--- TEXT UNDER STUDY Enclosed Below ---

Thursday Seminar: The Anatomy and Physiognomy of the Early Modern Voice

Date: 

Thursday, April 3, 2025, 6:00pm to 7:30pm

Location: 

I Tatti / Zoom
De Vocis Auditusque (detail), 1601, Giulio Casserio (Casserius), engraving, Metropolitan Museum of Art, New York

Speaker: Richard Wistreich (I Tatti / Royal College of Music)

 

Coincidentally, the year 1600 saw the publication of two lavishly produced books, each representing the voice, and both revolutionary in different ways: the score of Ottavio Rinuccini’s and Jacopo Peri’s Euridice, nowadays considered to be the first true opera, printed by Giorgio Marescotti in Florence, and Julius Casserius’s huge Anatomical History of the Organs of Voice and Hearing, printed by Victorio Valdini in Ferrara, which included engravings by Francesco Valesio of dissections of the larynx and ear rendered with unprecedented accuracy and detail. Although the very different images of the voice which these two books contain each appear to us timelessly translatable — seeing as our own voices must be at least physically identical with those of people in 1600 — in reality, both books were conceived and consumed within paradigms of vocality utterly different to our own. This includes the ways in which the operations of the voice, its social and cultural functions, and its role in the expression of identity were understood. This paradox is the starting point for an exploration of how philosophical, medical, and cultural conceptions of vocality pertaining at the time might affect how we read early modern European voice’s silent traces today.

--- End of Enclosed TEXT UNDER STUDY ---
--- PROVIDED RECORDS Enclosed Below ---

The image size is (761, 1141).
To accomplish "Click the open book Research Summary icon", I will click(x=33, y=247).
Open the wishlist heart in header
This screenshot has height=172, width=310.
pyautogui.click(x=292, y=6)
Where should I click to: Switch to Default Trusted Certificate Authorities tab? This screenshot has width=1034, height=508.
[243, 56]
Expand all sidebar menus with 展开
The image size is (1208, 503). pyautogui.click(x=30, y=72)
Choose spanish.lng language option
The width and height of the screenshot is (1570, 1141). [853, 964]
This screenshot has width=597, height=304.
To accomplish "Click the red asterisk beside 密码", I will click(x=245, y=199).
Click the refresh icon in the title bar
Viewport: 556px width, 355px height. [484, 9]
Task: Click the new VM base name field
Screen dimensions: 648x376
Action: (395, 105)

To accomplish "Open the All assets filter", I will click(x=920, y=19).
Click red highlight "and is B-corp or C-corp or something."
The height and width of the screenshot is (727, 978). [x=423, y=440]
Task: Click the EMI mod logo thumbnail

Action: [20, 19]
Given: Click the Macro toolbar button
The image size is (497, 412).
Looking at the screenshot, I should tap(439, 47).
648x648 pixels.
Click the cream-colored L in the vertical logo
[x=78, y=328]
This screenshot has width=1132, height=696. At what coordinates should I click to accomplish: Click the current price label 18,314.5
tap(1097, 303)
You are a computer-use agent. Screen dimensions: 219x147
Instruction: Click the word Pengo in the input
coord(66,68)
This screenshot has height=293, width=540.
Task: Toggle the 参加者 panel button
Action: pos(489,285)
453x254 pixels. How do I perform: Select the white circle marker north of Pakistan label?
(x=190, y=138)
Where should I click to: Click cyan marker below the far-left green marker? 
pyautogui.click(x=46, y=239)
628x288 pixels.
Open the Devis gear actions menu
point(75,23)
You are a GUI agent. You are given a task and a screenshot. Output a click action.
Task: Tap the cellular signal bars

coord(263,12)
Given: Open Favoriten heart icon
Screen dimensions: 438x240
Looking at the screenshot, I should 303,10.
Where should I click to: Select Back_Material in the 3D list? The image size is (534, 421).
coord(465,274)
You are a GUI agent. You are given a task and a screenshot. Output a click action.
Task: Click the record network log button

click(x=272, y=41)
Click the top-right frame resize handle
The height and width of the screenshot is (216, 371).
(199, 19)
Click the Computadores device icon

--- End of Enclosed PROVIDED RECORDS ---

### QUESTIONS:
1. From the seminar announcement, copy the text word for word from "I Tatti / Zoom" up to and including "College of Music)".
2. Translate this sentence from the seminar announcement into Spanish: "This includes the ways in which the operations of the voice, its social and cultural functions, and its role in the expression of identity were understood."
3. List every person named in the paragraph of the seminar announcement that begins "Coincidentally, the year 1600".

### ANSWERS TO THE PROBLEMS:
1.
I Tatti / Zoom
De Vocis Auditusque (detail), 1601, Giulio Casserio (Casserius), engraving, Metropolitan Museum of Art, New York

Speaker: Richard Wistreich (I Tatti / Royal College of Music)

2. Esto incluye las formas en que se entendían las operaciones de la voz, sus funciones sociales y culturales, y su papel en la expresión de la identidad.

3.
Ottavio Rinuccini
Jacopo Peri
Giorgio Marescotti
Julius Casserius
Victorio Valdini
Francesco Valesio